▶ WHAT NEEDS TO BE DONE
Find the line containing "Given: Expand the" in the listing below. Repeat it exactly, along with each following line up to and including the one containing "The image size is (2287, 1551).".

▶ DATASET RECORDS
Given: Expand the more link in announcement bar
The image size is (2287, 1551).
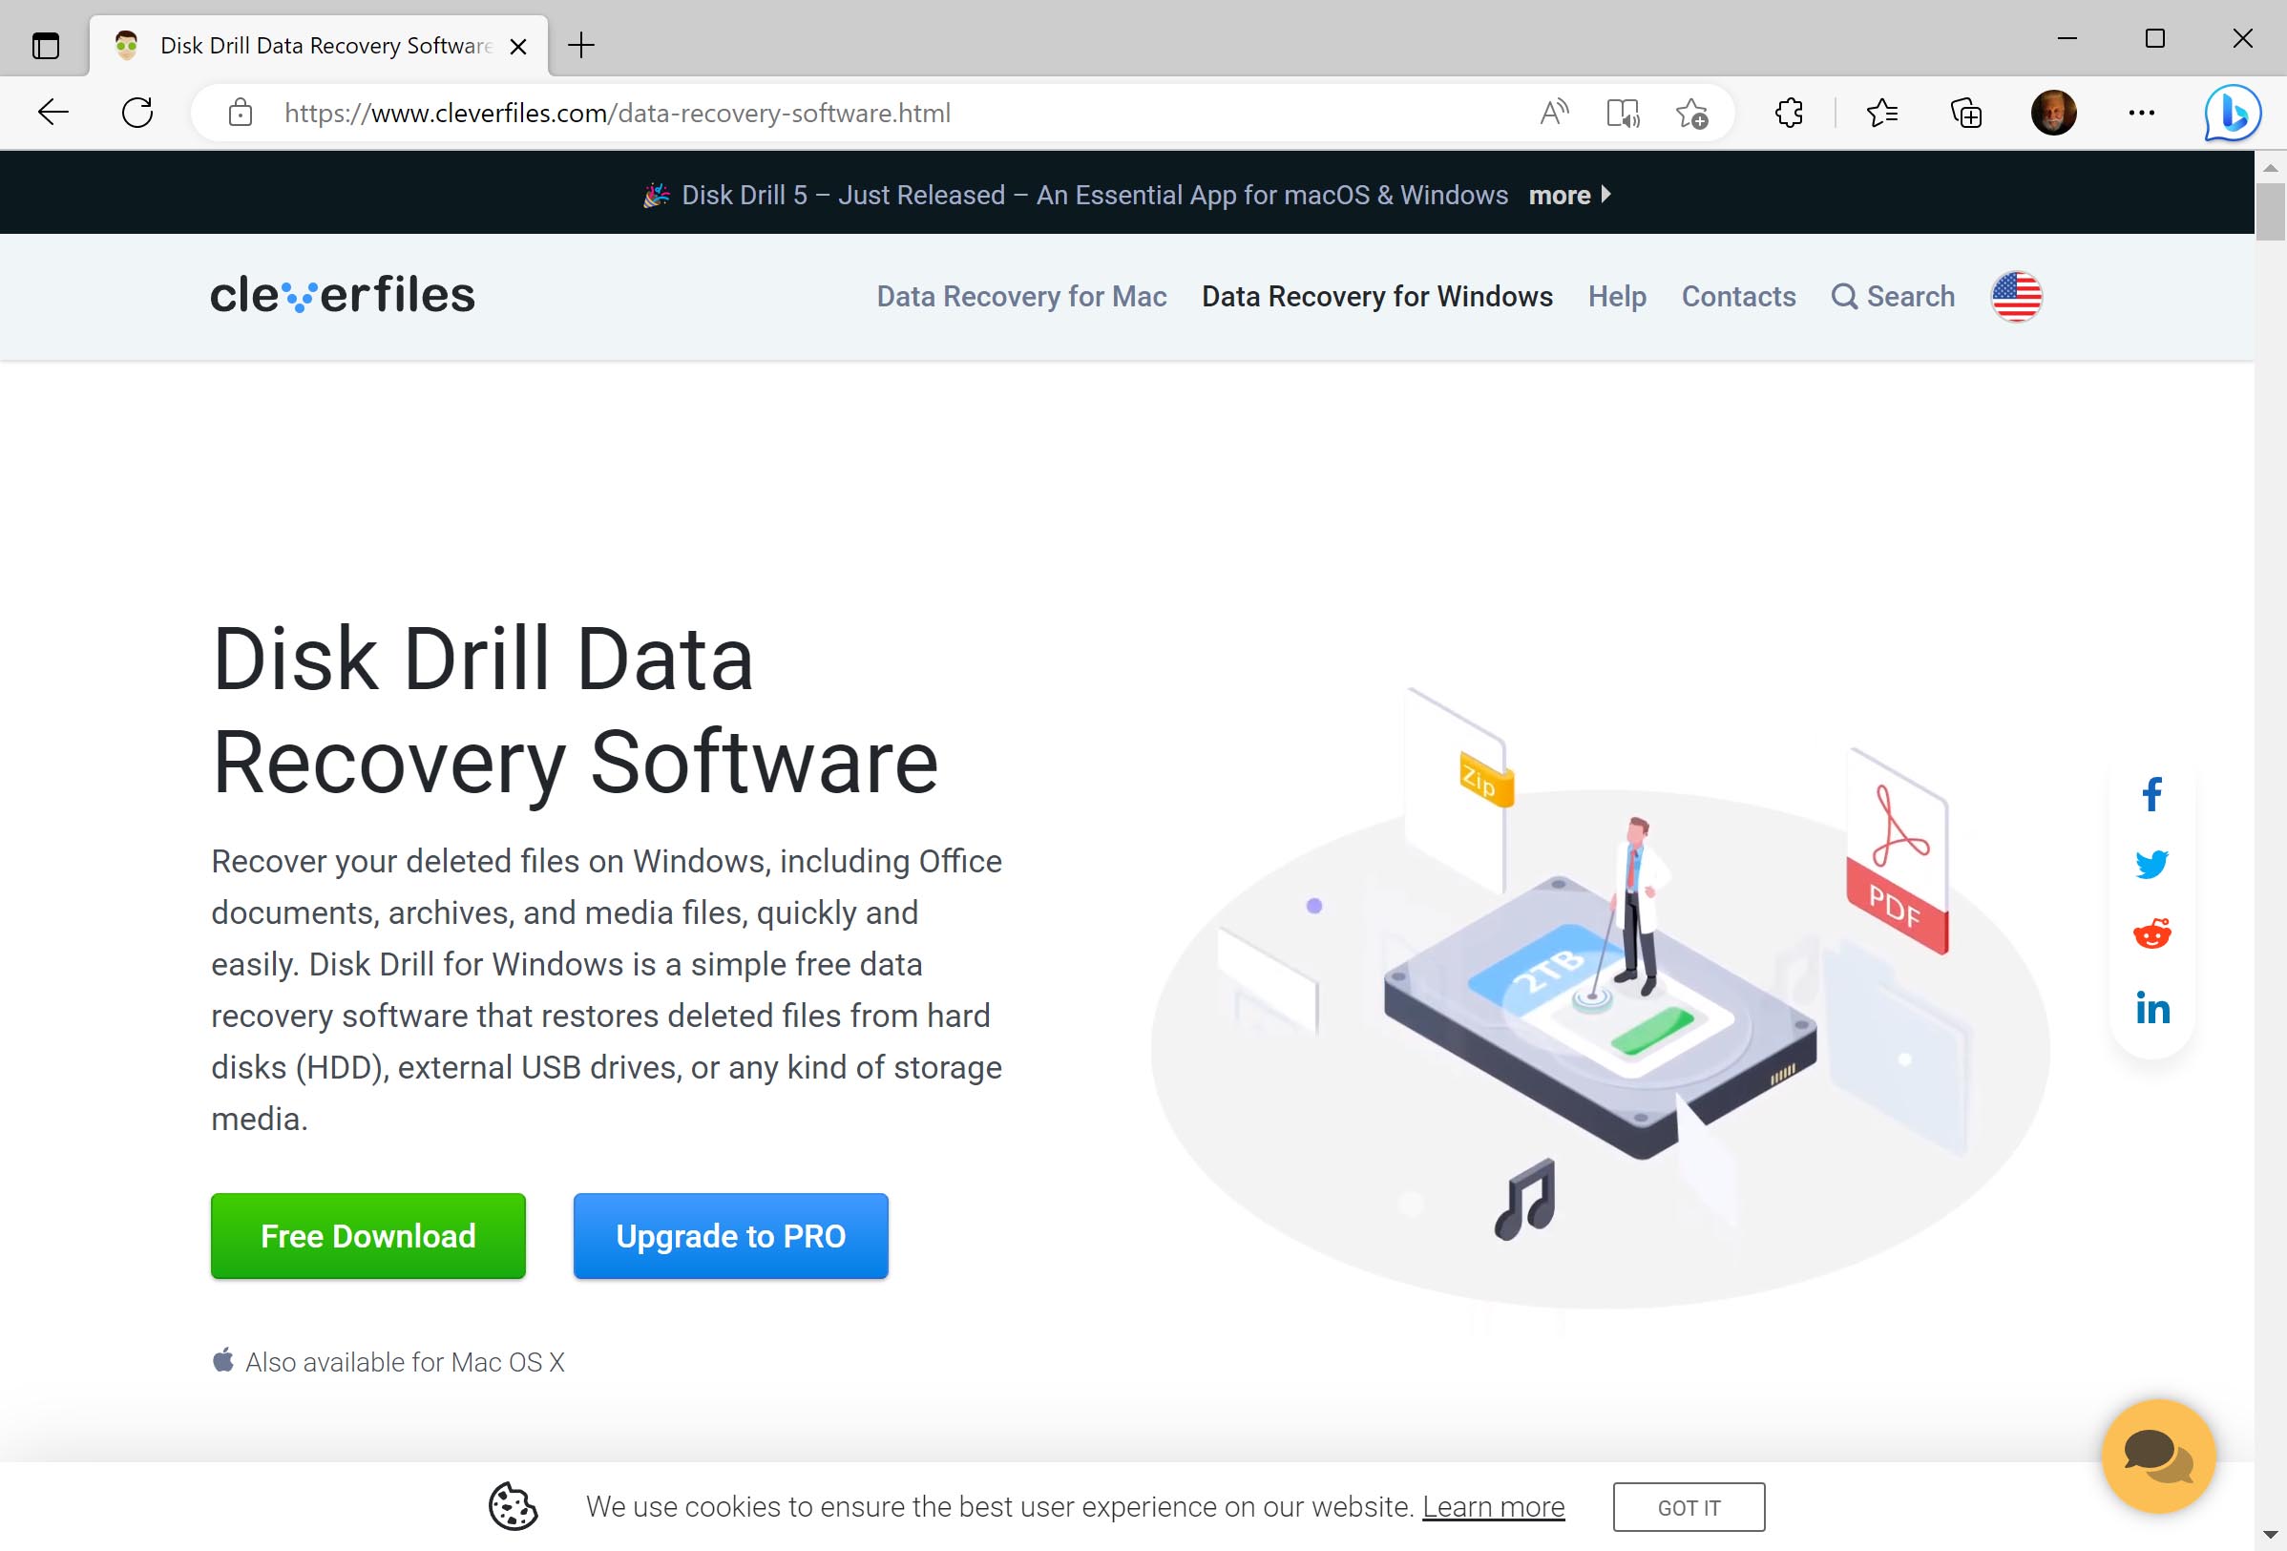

==

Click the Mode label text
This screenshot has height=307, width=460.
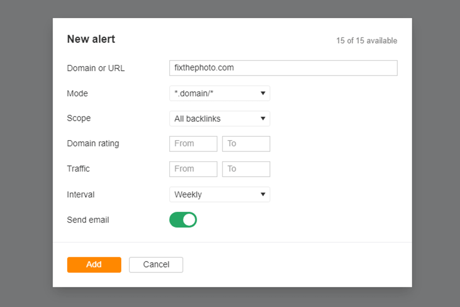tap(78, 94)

▶ OUTPUT OF THE EXERCISE
Given: Expand the more link in announcement bar
The image size is (2287, 1551).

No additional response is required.